Di lì levatesi, nascoste da molta nebbia,
notturne andavano, levando la loro bella voce;
celebrando l’egioco Zeus e Era signora
argiva, dagli aurei calzari,
e la figlia dell’egioco Zeus, la glaucopide Atena,
e Febo Apollo, e Artemide saettatrice,
e Posidone, signore della terra, scuotitore del suolo,
e Temi veneranda, e Afrodite begli-occhi,
e Ebe dall’aurea corona, e la bella Didone,
e Leto e Iapeto e Crono dai torti pensieri,
e Aurora, e Sole grande e Luna splendente,
e Gaia, e il grande Oceano, e la nera Notte,
e degli altri immortali sempre viventi, la sacra stirpe.
Esse una volta a Esiodo insegnarono un canto bello,
mentre pasceva gli armenti sotto il divino Elicone;
questo discorso, per primo, a me rivolsero le dee,
le Muse d’Olimpo, figlie dell’egioco Zeus:
“O pastori, cui la campagna è casa, mala genia, solo ventre;
noi sappiamo dire molte menzogne simili al vero,
ma sappiamo anche, quando vogliamo, il vero cantare”.
Così dissero le figlie del grande Zeus, abili nel parlare,
e come scettro mi diedero un ramo d’alloro fiorito,
dopo averlo staccato, meraviglioso; e m’ispirarono il canto
divino, perché cantassi ciò che sarà e ciò che è,
e mi ordinarono di cantare la stirpe dei beai, sempre viventi;
ma esse per prime, e alla fine, sempre.
Esiodo
Iniziamo col dire che la Grecia antica non aveva nella propria religione né dogmi né un testo sacro o rivelato come molte delle religioni che conosciamo. Né una Bibbia né una Torah, alcun Veda; rituali tradizionali e racconti condivisi dall’ intera comunità (i miti) sono l’asse portante di tutto il credo ellenico, nessuno di questi richiedono un atto di fede o sono portatori sani di una verità data (troviamo infatti decine di formule e versioni diverse di molti miti) ma non per questo non incutono un certo rispetto o sono privi di senso.

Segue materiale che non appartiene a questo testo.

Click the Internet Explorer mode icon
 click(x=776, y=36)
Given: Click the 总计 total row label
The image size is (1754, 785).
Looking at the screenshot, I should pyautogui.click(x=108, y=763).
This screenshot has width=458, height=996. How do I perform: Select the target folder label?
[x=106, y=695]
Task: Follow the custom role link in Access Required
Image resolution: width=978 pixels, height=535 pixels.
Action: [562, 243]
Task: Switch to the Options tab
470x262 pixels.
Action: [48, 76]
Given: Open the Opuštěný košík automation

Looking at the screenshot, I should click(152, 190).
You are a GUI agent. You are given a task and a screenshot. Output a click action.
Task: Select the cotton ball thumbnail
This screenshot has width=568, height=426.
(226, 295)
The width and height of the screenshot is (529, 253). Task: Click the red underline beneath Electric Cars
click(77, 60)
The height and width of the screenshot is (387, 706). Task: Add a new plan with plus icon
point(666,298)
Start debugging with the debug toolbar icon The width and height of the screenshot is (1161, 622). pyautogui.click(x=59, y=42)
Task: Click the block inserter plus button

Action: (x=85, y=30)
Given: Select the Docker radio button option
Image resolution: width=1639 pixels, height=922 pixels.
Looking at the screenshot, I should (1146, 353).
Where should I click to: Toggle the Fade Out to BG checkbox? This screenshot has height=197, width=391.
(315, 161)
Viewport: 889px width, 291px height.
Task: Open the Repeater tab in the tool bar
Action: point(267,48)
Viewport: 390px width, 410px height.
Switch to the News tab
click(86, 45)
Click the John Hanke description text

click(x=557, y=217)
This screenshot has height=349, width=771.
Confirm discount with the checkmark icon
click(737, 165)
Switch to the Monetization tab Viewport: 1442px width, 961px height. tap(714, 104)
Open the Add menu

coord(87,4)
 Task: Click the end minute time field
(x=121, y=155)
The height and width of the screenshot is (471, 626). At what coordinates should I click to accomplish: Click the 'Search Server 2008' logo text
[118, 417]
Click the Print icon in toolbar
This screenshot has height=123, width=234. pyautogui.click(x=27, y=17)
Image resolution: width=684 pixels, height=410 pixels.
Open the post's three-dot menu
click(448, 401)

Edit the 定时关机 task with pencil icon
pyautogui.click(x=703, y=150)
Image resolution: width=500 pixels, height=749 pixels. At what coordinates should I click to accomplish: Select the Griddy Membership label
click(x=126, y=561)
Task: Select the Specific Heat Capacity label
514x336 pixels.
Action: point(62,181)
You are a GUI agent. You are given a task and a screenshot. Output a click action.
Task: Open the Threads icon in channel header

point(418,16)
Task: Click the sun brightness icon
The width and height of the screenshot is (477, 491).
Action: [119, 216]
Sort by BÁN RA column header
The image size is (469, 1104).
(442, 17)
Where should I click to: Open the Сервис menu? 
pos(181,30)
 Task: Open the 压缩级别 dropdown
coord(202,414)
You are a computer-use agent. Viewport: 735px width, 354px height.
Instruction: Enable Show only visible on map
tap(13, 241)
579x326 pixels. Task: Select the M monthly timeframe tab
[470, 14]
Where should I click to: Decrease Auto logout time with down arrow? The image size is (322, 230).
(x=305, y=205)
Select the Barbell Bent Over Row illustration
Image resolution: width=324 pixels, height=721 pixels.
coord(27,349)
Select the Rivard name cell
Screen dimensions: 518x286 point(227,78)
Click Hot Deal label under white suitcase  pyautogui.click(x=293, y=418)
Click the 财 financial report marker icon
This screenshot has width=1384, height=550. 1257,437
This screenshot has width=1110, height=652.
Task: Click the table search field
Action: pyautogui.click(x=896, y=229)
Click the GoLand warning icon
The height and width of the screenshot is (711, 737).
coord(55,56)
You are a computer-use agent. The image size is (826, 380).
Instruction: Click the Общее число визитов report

I poeti sono dunque i teologi della Grecia (Omero ed Esiodo su tutti), l’ispirazione artistica risulta quindi essere il motore del sacro, la modalità principe della costruzione delle gerarchie celesti che in molti casi vanno a riflettere la situazione altamente gerarchica vigente nella società del tempo.
Il testo qui riportato è l’inizio della “Teogonia” di Esiodo; è l’investitura poetica che il poeta stesso celebra, l’invocazione alle Muse è passaggio obbligato per i poemi arcaici ma Esiodo la affronta in prima persona e la proclama per sé stesso. L’opera è dunque una descrizione dettagliata della genealogia divina, una precisa fissazione del pantheon, un enumerare sensuale e iperuranico della stirpe athanatos (essere che non conosce la morte) e ageraos (essere che non conosce l’invecchiamento) figlia di Gaia, madre anche degli uomini.
Esiodo è collocabile nel VII secolo a.C., periodo successivo ad Omero di parecchi secoli.